'MoneySense' Helps Financial Educators To Educate
CU: Community Trust
Category: Financial Education
Community Trust Credit Union created and produced a financial education program to help area educators teach basic financial literacy to the community, particularly newly immigrated Spanish-speakers.
Called MoneySense, the program includes a CD-ROM, workbooks and other classroom materials for schools and community-based social service organizations.
"We were already teaching financial literacy in the community," said Yolanda Meraz, Marketing Director at CTCU with $51 million in assets. "But the demand was so large that we couldn't get to everybody so we decided to create this train-the-trainer program."
While her original idea was to provide information on saving, Meraz said it quickly became clear that the target audiences can't save if they don't know how to budget.
"So we started from scratch," she said, explaining that the basic theme of the program teaches audiences how to budget in order to save.
Sandell McLaughlin, Community Development Director, who wrote the materials and collaborated with Meraz on creating this program, said it allows instructors who know their students' needs to customize the lessons accordingly.
"We knew that these community leaders were the trusted faces that needed to be giving out this information," McLaughlin said. "We wanted something that they could almost be self-trained to use."
She said the CD-ROM includes video vignettes using real people that appeal to the target audience and is "as basic as possible."
"We wanted something very grassroots rather than assuming that people know what assets are or what the difference is between debit and credit cards," she said. "When you are speaking to a population without a tradition of banking, (using certain terminology) is like it's from another planet. We wanted to take the mystery out of that and give them something they could use securely."
For example, she said, one 30-second video blurb might include the simple comment: "I don't feel comfortable having a direct deposit of my paycheck" or "We should start a budget, but how can we when we're barely making it."
She said she's watched audience members nod when hearing such comments, which triggers conversation and education. The final video segment shows one family planting flowers around their home. "It says, 'Look what's happened to us now. We're homeowners."
McLaughlin said the effort, which took a year to complete-"We spent 450 hours on the CD alone"-is a best practice because it targets the unbanked and other members of the community who lack financial survival skills and are vulnerable to predatory practices. CTCU's membership is 40% Hispanic, 80% of whom are from Mexico.
"Many are recent immigrants and do not speak English," she said. "As such, they have an ingrained distrust of banks which makes them vulnerable to predatory financial practices."
She said requests for CTCU to bring financial information to various groups throughout the area have become overwhelming, thus the creation of MoneySense.
Grant From NCUF
CTCU received a grant from the National Credit Union Foundation to create a format and lesson plans. She said they include lessons that introduce financial concepts and tools that could be taught by a trusted face in their own language and environment, practical tools that the students could use to set and achieve long-term goals, and information about credit unions as the financial institution of choice.

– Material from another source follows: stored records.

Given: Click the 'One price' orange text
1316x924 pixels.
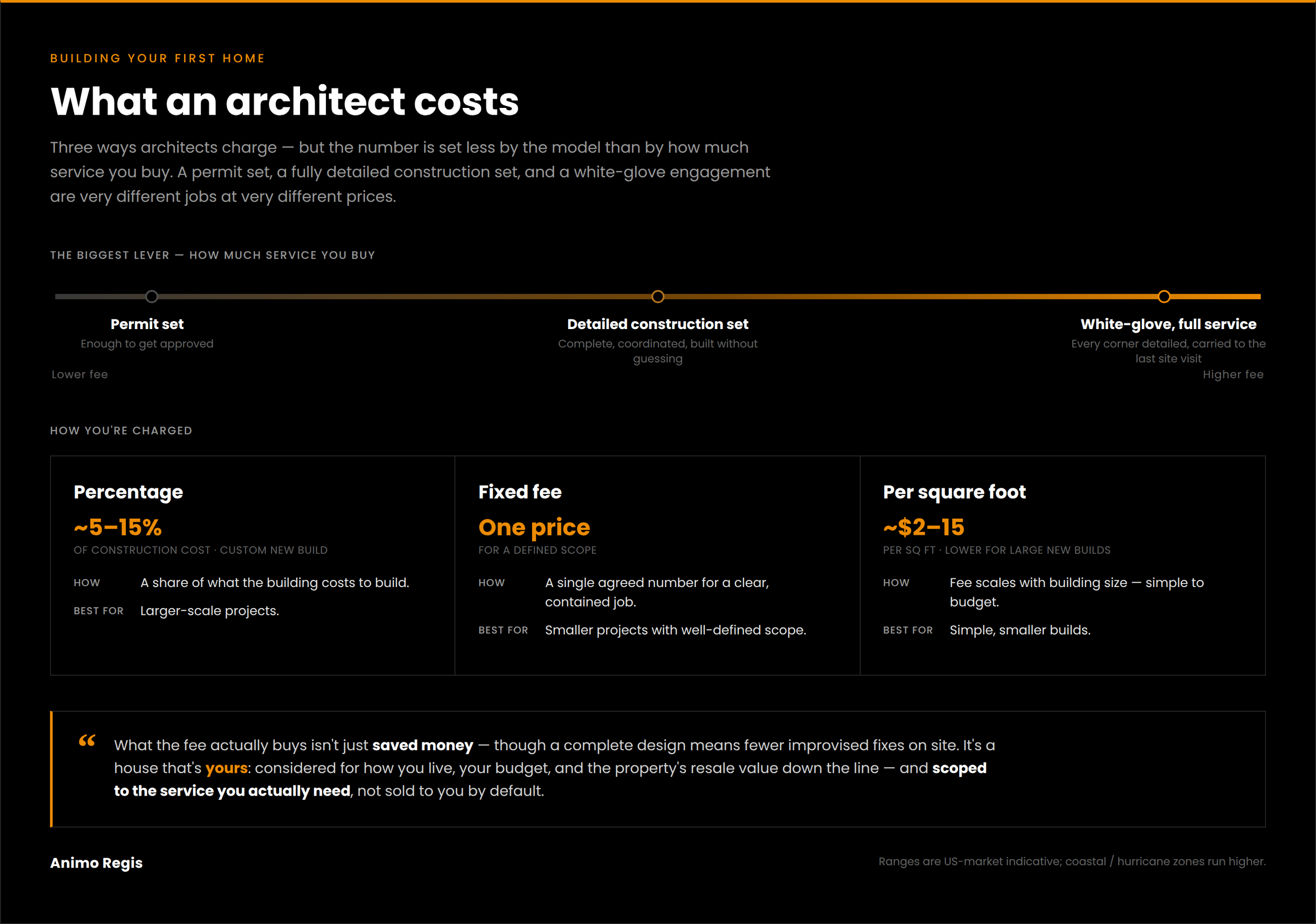Looking at the screenshot, I should click(x=534, y=528).

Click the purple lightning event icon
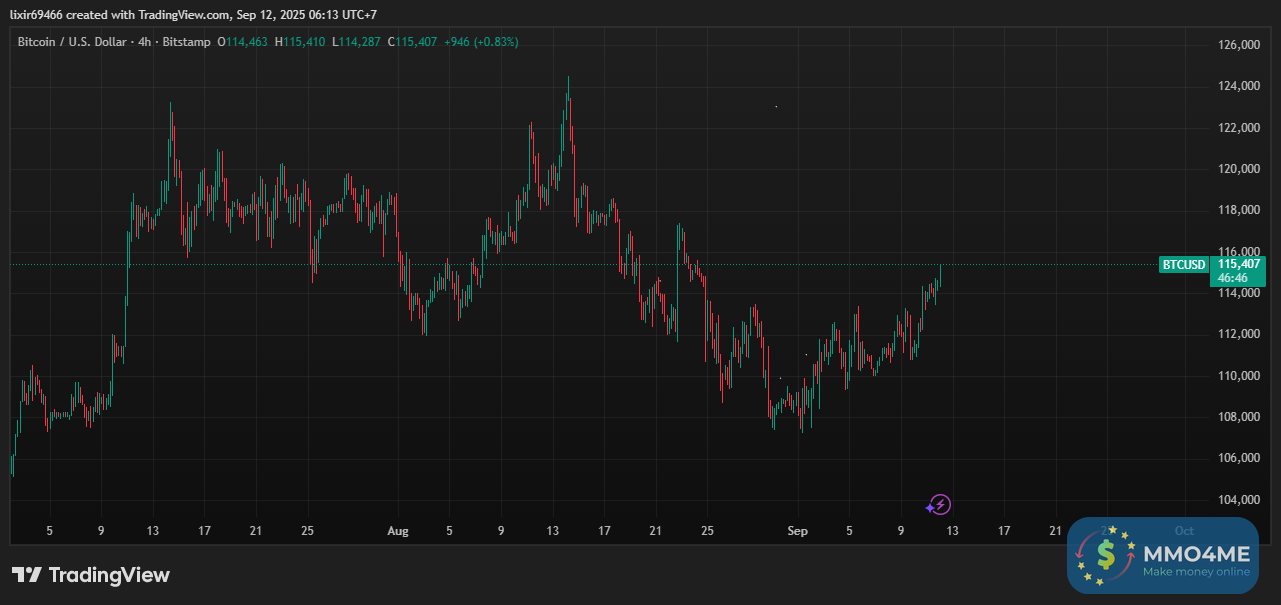click(940, 505)
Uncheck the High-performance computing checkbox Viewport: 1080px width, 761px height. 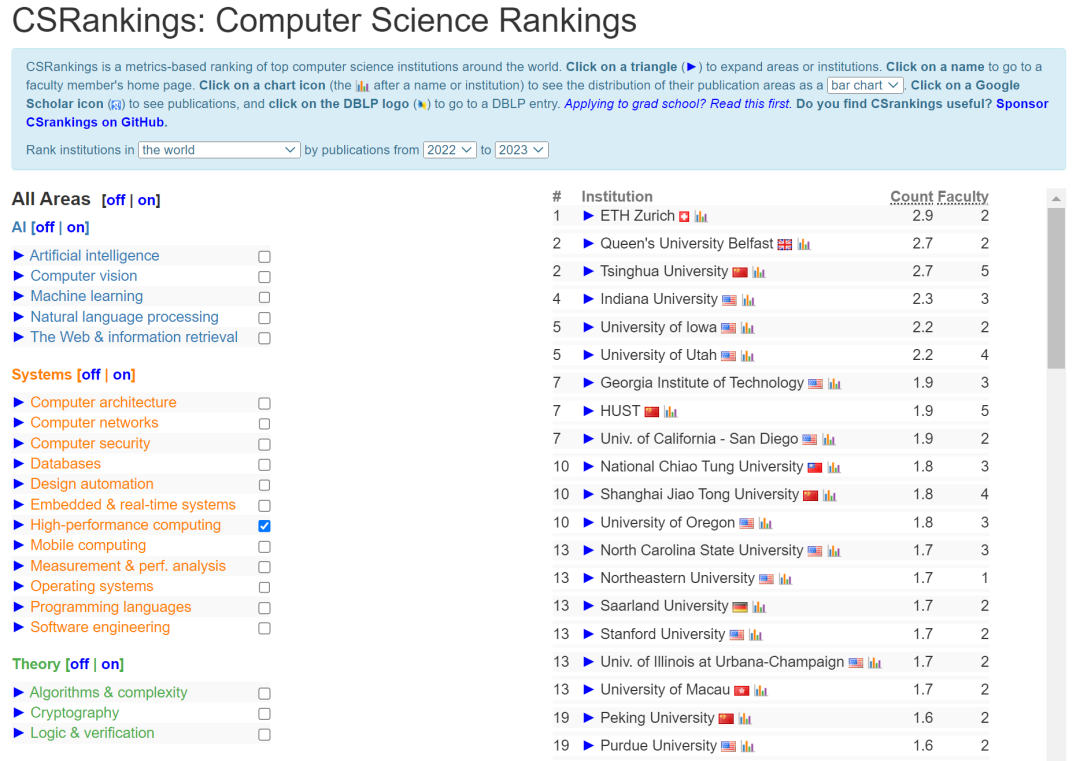pos(264,525)
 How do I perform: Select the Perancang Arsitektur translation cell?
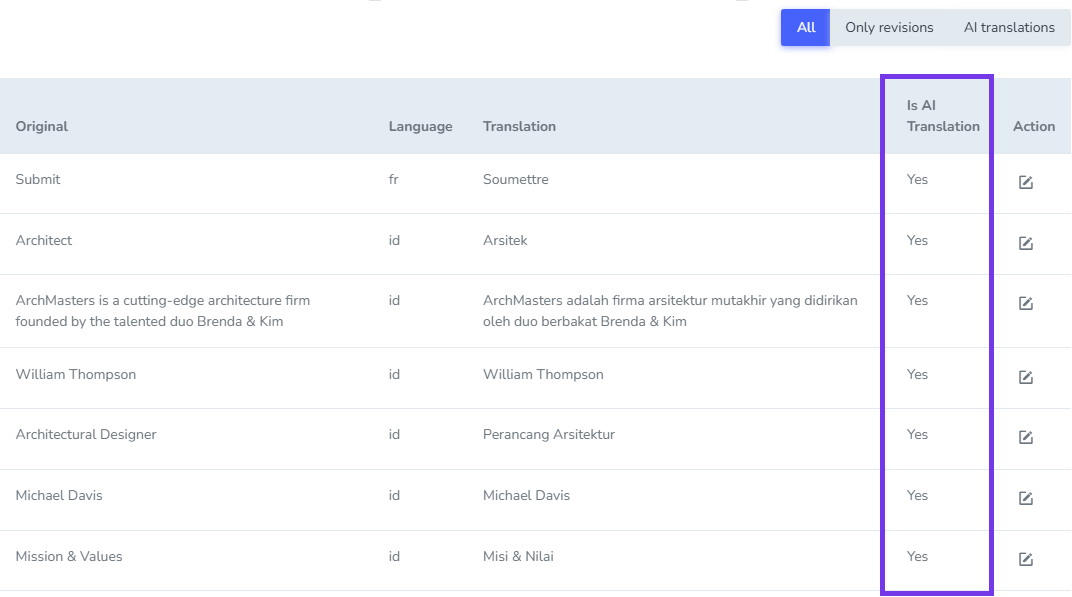click(x=548, y=434)
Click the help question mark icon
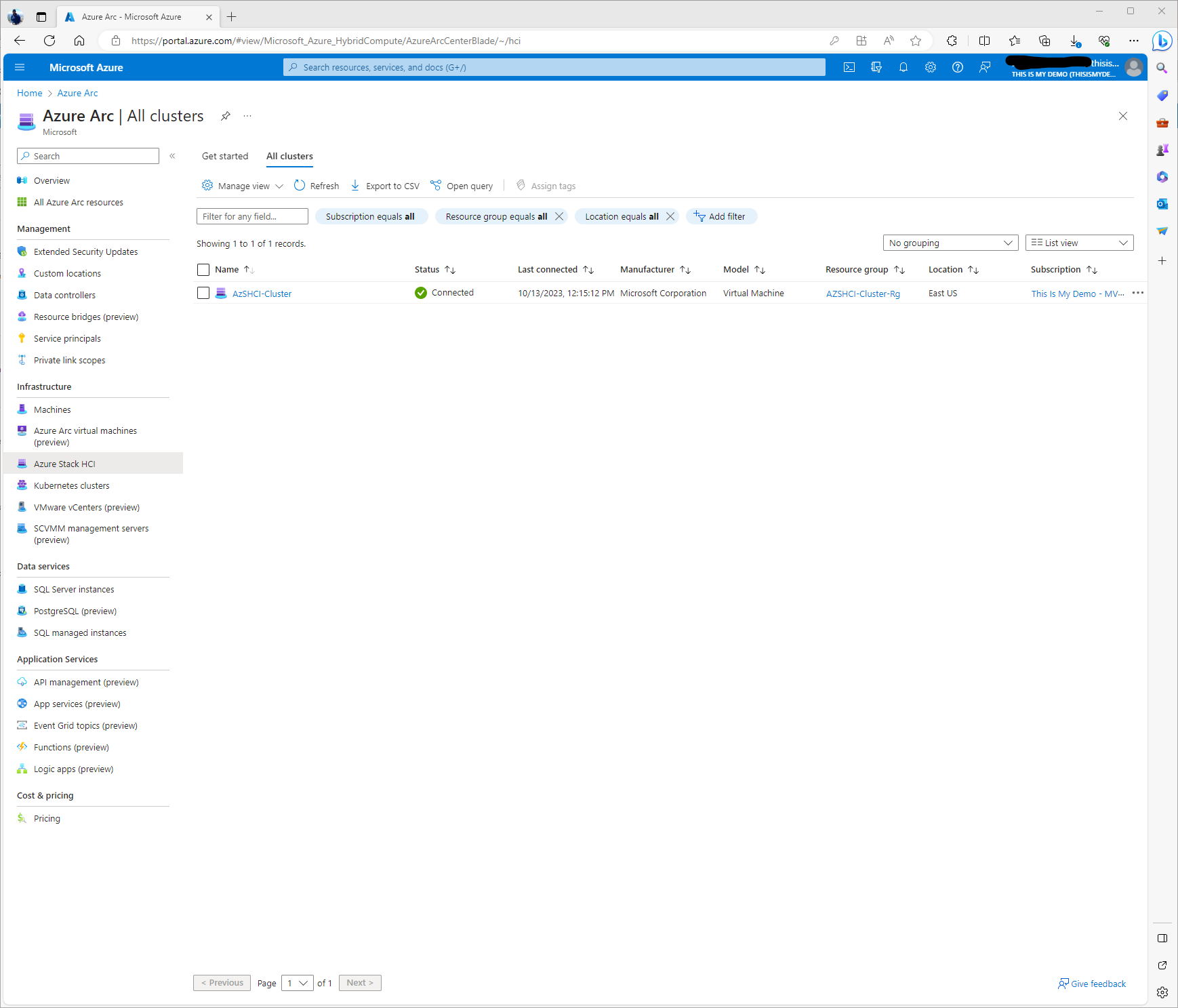The width and height of the screenshot is (1178, 1008). (x=958, y=67)
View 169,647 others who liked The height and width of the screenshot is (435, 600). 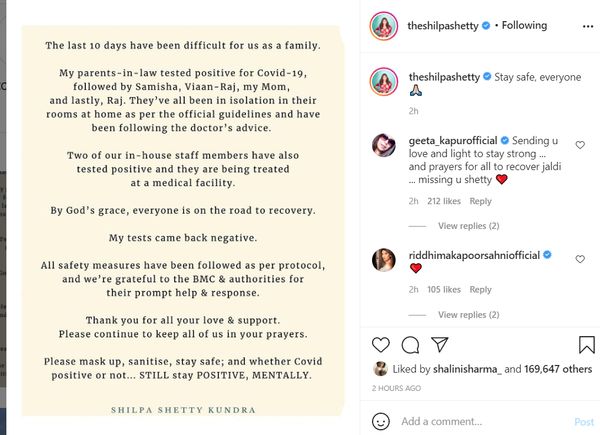[x=558, y=369]
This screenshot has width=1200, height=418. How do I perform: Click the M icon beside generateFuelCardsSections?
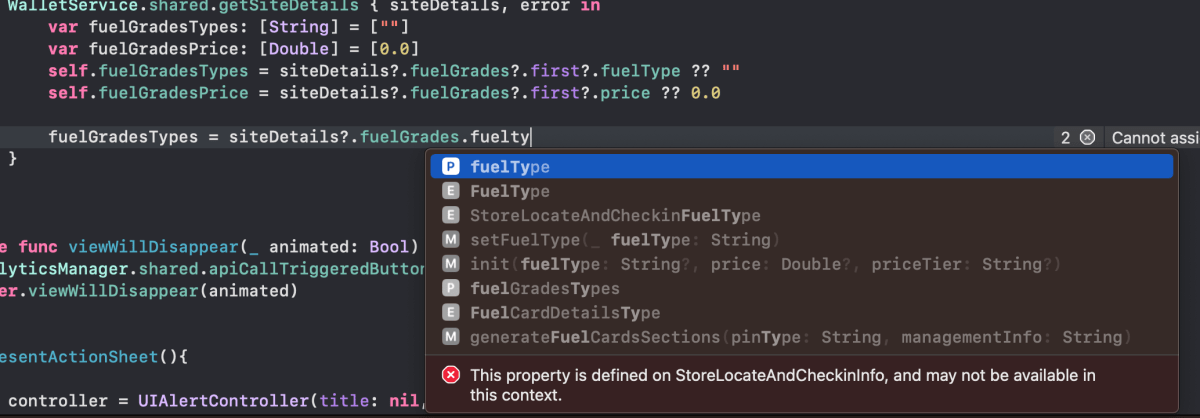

She said the CD-ROMs are available in both English and Spanish and are free for the asking. In addition, CTCU provides $10 gift certificates toward a new savings account to program graduates as an incentive to begin putting their savings skills to work.
"Riverbank High School seniors were taught the MoneySense program in their 2004-2005 economics class with improvement in their pre- and post-class knowledge scores ranging from 75% to 81%," McLaughlin said.
The Latino Business Association Foundation showed its support for the program by opening education savings accounts of $25 each at CTCU for 100 incoming kindergarteners whose parents received MoneySense lessons at a local Healthy Start facility, she said.
"MoneySense is also being taught as part of Habitat for Humanity's homeowner education for partner families and as a session at their annual orientation," she said.
The CD has been shared with CUs nationwide and was highlighted during the Community Development Credit Union Institute, sponsored by the National Foundation of Community Development Credit Unions, in August. The Texas Credit Union League also used the materials to conduct a workshop during its leadership conference in September.
And, thus far, McLaughlin said, 55 credit unions across the country have requested copies.
"We are so happy with the results that have come from this," McLaughlin said. "You know, it really wasn't about (gaining) accounts. It's about reaching. The whole philosophy was to help people-the core philosophy of the credit union movement."
McLaughlin said that she and Meraz, whom she called a "marketing genius" for her role in producing MoneySense, are now scouting for more grant money to produce a second volume.
"Now that we have some feedback, we need to answer more questions," she said. "Such as how to look for a loan and how to establish or clean up credit. Now that they have the basics, they want to focus in more tightly on what they need to be successful."